Before you deploy a single line of C#, you must decide WHERE it lives. Choosing the right AWS Geography is the foundation of High Availability (HA) and Disaster Recovery (DR).
A Region is a physical location in the world where AWS has multiple data centers. **Architect Hint:** Choose a region based on **Data Sovereignty laws** (e.g., GDPR requires data to stay in Europe) and **Latency** (choose the one closest to your users).
Each Region has multiple AZs. An AZ is one or more discrete data centers with redundant power and networking. **The Rule:** Never deploy your app to a single AZ. If a lightning strike or flood hits that data center, your app goes down. Always span your .NET fleet across at least 3 AZs for 99.99% uptime.

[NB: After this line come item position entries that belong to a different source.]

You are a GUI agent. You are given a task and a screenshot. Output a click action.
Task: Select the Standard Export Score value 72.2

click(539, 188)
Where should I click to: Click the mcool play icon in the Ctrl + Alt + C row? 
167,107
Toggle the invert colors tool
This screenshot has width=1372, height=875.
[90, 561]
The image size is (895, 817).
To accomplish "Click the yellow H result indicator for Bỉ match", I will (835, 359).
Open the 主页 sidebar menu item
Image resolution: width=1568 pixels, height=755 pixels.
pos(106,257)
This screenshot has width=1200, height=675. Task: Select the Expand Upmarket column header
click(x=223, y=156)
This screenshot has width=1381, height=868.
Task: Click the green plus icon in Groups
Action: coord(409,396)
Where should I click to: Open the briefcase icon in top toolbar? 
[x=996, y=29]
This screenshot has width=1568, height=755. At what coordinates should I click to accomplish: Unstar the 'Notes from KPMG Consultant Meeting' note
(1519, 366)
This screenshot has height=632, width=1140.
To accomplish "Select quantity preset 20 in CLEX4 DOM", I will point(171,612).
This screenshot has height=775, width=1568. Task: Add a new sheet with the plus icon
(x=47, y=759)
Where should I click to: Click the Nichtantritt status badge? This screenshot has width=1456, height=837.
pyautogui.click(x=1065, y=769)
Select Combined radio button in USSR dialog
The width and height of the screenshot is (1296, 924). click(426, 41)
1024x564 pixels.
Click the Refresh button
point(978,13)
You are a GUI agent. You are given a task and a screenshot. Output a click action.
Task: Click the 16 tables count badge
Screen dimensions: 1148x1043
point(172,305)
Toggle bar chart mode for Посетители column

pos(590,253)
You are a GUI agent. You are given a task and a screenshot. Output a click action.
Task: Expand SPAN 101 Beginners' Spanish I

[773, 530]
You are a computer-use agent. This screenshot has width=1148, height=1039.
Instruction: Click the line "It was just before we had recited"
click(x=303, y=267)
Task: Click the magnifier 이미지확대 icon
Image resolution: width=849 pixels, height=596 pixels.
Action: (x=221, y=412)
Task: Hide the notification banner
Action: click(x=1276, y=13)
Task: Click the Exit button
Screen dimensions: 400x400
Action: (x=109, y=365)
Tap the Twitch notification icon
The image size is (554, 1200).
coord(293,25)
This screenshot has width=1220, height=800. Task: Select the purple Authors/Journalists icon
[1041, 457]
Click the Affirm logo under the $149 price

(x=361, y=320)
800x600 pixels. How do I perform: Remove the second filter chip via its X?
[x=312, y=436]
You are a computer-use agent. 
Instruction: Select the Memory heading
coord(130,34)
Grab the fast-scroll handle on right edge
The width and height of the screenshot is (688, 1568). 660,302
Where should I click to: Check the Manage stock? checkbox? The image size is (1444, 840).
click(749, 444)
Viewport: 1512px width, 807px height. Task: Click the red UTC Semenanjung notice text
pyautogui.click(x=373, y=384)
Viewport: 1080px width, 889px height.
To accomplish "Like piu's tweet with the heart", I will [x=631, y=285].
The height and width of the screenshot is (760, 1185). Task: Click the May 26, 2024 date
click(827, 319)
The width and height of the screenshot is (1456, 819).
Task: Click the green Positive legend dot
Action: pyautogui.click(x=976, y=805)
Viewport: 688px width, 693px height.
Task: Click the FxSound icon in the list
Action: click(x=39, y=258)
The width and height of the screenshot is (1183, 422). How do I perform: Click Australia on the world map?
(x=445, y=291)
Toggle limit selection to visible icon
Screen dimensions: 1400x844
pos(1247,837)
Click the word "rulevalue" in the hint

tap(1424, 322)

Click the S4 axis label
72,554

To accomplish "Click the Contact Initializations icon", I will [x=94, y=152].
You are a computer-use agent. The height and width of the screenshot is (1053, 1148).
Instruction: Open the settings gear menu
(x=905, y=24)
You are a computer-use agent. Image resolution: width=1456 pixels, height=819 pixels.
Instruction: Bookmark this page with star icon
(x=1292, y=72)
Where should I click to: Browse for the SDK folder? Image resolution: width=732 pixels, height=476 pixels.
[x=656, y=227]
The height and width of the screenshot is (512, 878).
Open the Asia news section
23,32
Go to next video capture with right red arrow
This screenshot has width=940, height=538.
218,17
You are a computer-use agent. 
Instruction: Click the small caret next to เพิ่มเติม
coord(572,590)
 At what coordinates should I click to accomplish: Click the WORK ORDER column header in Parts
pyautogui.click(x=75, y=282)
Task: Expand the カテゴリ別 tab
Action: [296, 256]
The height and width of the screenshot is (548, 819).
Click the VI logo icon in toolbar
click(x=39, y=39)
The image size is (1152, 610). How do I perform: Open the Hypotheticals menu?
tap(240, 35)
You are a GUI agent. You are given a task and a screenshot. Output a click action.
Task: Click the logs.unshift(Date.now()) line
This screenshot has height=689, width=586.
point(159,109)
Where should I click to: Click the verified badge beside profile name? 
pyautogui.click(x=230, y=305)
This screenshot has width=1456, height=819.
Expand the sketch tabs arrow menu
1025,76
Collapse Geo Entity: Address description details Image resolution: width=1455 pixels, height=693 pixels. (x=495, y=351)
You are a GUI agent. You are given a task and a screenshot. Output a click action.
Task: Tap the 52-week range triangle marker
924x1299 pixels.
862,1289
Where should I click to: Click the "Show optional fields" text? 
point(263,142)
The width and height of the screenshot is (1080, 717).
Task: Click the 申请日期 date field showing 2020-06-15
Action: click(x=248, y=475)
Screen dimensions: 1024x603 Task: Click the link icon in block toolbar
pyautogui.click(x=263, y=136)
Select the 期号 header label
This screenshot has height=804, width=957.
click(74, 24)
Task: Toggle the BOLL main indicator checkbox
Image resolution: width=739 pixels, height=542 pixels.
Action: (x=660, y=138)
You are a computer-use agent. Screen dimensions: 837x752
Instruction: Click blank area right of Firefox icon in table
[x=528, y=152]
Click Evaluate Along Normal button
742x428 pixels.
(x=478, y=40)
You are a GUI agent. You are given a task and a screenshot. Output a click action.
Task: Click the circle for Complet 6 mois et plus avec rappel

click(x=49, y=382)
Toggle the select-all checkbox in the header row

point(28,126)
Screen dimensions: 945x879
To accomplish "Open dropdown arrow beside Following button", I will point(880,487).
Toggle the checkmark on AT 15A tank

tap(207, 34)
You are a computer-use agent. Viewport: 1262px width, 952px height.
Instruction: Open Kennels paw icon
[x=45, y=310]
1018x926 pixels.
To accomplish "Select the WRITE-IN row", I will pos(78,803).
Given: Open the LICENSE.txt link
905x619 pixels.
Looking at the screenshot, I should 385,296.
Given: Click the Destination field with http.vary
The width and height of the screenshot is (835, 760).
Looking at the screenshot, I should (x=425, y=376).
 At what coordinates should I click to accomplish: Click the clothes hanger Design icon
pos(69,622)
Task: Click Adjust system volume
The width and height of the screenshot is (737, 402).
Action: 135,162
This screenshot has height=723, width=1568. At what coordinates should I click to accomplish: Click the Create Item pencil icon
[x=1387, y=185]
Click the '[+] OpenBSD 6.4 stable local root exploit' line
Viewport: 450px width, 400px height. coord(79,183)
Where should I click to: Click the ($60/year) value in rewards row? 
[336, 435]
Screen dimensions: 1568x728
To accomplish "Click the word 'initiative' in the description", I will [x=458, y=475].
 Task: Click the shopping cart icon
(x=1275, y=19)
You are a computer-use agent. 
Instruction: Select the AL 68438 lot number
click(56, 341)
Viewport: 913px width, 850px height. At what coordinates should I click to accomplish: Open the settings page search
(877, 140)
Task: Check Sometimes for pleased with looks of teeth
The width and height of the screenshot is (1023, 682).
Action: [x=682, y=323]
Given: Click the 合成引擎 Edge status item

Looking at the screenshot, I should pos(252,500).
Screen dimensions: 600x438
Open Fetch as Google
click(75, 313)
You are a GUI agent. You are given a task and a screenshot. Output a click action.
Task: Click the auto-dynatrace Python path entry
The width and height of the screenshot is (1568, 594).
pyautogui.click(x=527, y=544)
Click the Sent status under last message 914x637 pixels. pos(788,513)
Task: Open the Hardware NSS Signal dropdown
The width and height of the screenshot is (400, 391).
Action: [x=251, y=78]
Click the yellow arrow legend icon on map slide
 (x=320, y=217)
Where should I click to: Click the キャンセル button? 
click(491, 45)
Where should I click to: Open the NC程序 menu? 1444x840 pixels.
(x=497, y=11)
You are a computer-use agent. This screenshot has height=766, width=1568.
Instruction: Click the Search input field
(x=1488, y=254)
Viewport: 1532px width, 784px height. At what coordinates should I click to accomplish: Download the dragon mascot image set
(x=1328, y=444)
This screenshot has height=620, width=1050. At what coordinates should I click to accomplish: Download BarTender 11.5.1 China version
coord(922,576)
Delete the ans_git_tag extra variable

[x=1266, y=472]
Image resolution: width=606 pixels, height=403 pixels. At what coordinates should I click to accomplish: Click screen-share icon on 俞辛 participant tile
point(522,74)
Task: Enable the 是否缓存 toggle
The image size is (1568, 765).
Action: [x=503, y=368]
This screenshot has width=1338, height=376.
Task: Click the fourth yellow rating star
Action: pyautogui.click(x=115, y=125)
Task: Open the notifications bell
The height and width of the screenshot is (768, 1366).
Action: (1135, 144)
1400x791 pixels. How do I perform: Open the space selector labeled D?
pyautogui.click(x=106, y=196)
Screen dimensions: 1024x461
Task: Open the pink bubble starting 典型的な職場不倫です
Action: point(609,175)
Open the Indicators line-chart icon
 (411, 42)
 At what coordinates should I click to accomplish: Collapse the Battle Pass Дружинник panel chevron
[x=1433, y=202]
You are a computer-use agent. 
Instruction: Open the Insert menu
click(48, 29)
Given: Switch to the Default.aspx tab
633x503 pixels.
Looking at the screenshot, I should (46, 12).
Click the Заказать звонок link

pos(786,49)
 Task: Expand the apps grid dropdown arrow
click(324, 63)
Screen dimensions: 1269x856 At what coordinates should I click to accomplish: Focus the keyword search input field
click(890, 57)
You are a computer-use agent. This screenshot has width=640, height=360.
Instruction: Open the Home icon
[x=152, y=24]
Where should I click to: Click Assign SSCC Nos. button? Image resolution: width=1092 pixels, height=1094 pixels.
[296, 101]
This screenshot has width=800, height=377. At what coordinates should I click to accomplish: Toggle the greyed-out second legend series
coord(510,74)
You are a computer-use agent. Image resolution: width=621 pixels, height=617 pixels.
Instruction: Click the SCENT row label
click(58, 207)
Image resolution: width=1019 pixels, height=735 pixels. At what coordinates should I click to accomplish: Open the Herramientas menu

These are NOT data centers where you run compute. They are small 'Points of Presence' (PoPs) used by **CloudFront (CDN)** to cache your frontend assets closer to users. This is what makes your website feel 'instant' globally.
Q: "Does cost vary by region?"
Architect Answer: "YES. us-east-1 (N. Virginia) is usually the cheapest, while af-south-1 (Cape Town) or sa-east-1 (São Paulo) can be 20-50% more expensive. As an architect, you must balance cost against user latency. Use **AWS Pricing Calculator** before committing to a multi-region strategy."